Phase II trials of a fibroblast therapy for treating DEB are underway (2011) as a collaboration between Kings College London, Guys and St Thomas' Hospital and a small biopharma company.

Systemic cell therapy


Systemic cell therapies will correct cells at all affected sites in the body: stem-cell therapies (e.g. bone-marrow stem cells from a donor, mesenchymal stem cells or, in the future, induced pluripotent stem cells) are possible therapies currently in development.

Bone-marrow stem cells - Bone marrow transplant therapy is a type of stem-cell therapy, in that it provides the treated patient with a new supply of genetically correct stem cells from the bone marrow of a healthy donor. The faulty cells in the bone marrow of the patient must first be destroyed by chemotherapy: cells from the donated bone marrow then replace the faulty cells in the bone marrow of the patient and eventually are able to produce healthy new cells of various body tissues.

The early results of the first-ever clinical trial of bone-marrow transplantation (BMT) to treat RDEB have been published. BMT is a severe medical procedure, not to be undertaken without serious consideration of the possible consequences. However, this trial appears to indicate that bone-marrow transplant – or, in future, related therapies – may, in principle, provide benefits to some patients with severe RDEB.

Two clinical trials of bone-marrow transplants from healthy donors without EB into children with severe RDEB are currently ongoing in the USA, at both University of Minnesota, and Columbia University Medical Center, NY. Early results from the Minnesota trial indicate that, in some patients, there may be some benefit derived from bone marrow transplants. However, it is not yet known exactly how the bone-marrow benefits the patients, nor whether the benefits will be long-term.

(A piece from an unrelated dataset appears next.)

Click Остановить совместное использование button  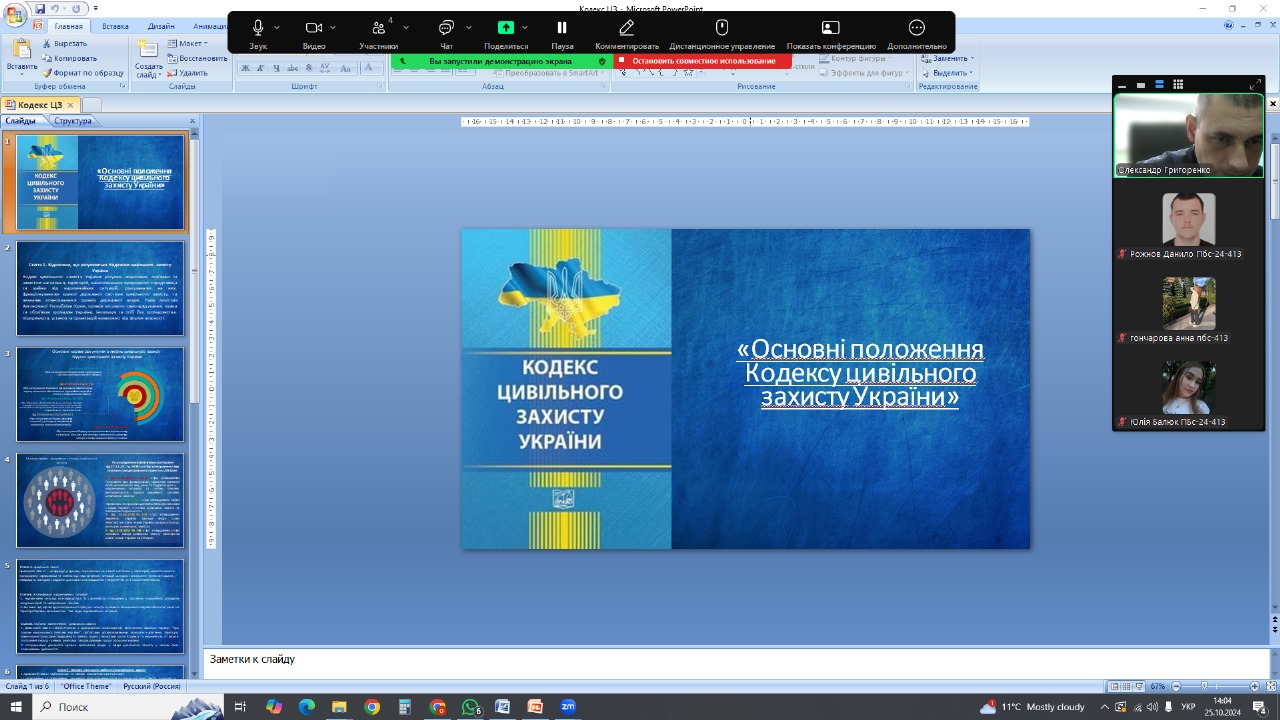pyautogui.click(x=703, y=61)
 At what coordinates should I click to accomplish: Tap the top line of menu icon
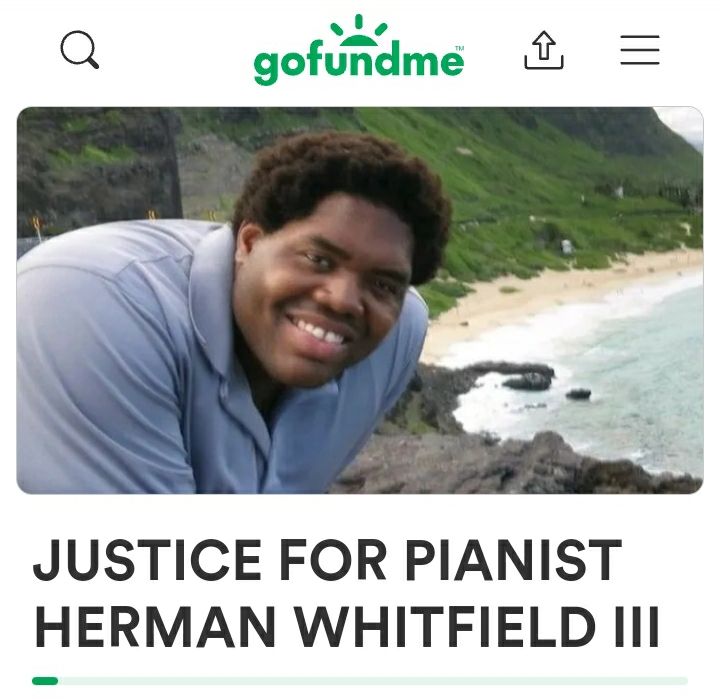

Mesenchymal stem cells (MSC) - Bone marrow has long been known to produce stem cells, including MSC, that can help to repair body tissues, hence the use of bone-marrow transplants in medicine. MSC are already being used to supplement bone-marrow transplants for severe EB.MSC are a type of stem cell that can differentiate into cell types in a wide variety of tissues, including bone, fat and skin. When transplanted by injection into the bloodstream, MSC migrate to the site of injury. This has been shown in animal models for EB and underpins the hope that they will be useful to develop cures for EB.Anecdotal reports of MSC use to treat individual EB patients by injection of MSC, both local (into skin around wounds) and systemic (in the bloodstream to treat the whole body), report some benefits and limited side effects. An understanding of the natural biological role of MSC in body repair also indicates that they are good candidates for EB cell therapy. It is now important to follow up results to date with systematic, methodical studies to establish the parameters for safe and effective use of MSC therapies.

Several leading laboratories worldwide are engaged in late preclinical research, or early-stage clinical trials developing mesenchymal stem cell therapies.

Induced pluripotent stem cells (iPSC) - These are cells which resemble but are not the same as embryonic stem cells in that they are capable of developing into most types of body tissue.

iPSC are produced in the laboratory from adult tissue cells (e.g. skin cells) by reversing the process by which they originally developed from embryonic stem cells. iPSC can be produced using any of several different techniques which are still being refined to improve the safety and therapeutic usefulness of iPSC.

The advantage of iPSC is that a new supply of stem cells for therapeutic purposes can be developed from a patient's own tissue, so avoiding any of the problems of transplantation from a donor.

DEBRA International is funding research at IMBA (Austria) to develop iPSC for JEB and RDEB, and at the University of Colorado School of Medicine to develop iPSC for EBS. CIRM (California Institute for Regenerative Medicine), in collaboration with the UK MRC (Medical Research Council) and Canada's Cancer Stem Cell Consortium has granted $11.7M to a worldleading EB research team in Stanford University to develop iPSC (induced pluripotent stem cell) therapy for dominant dystrophic EB (DDEB).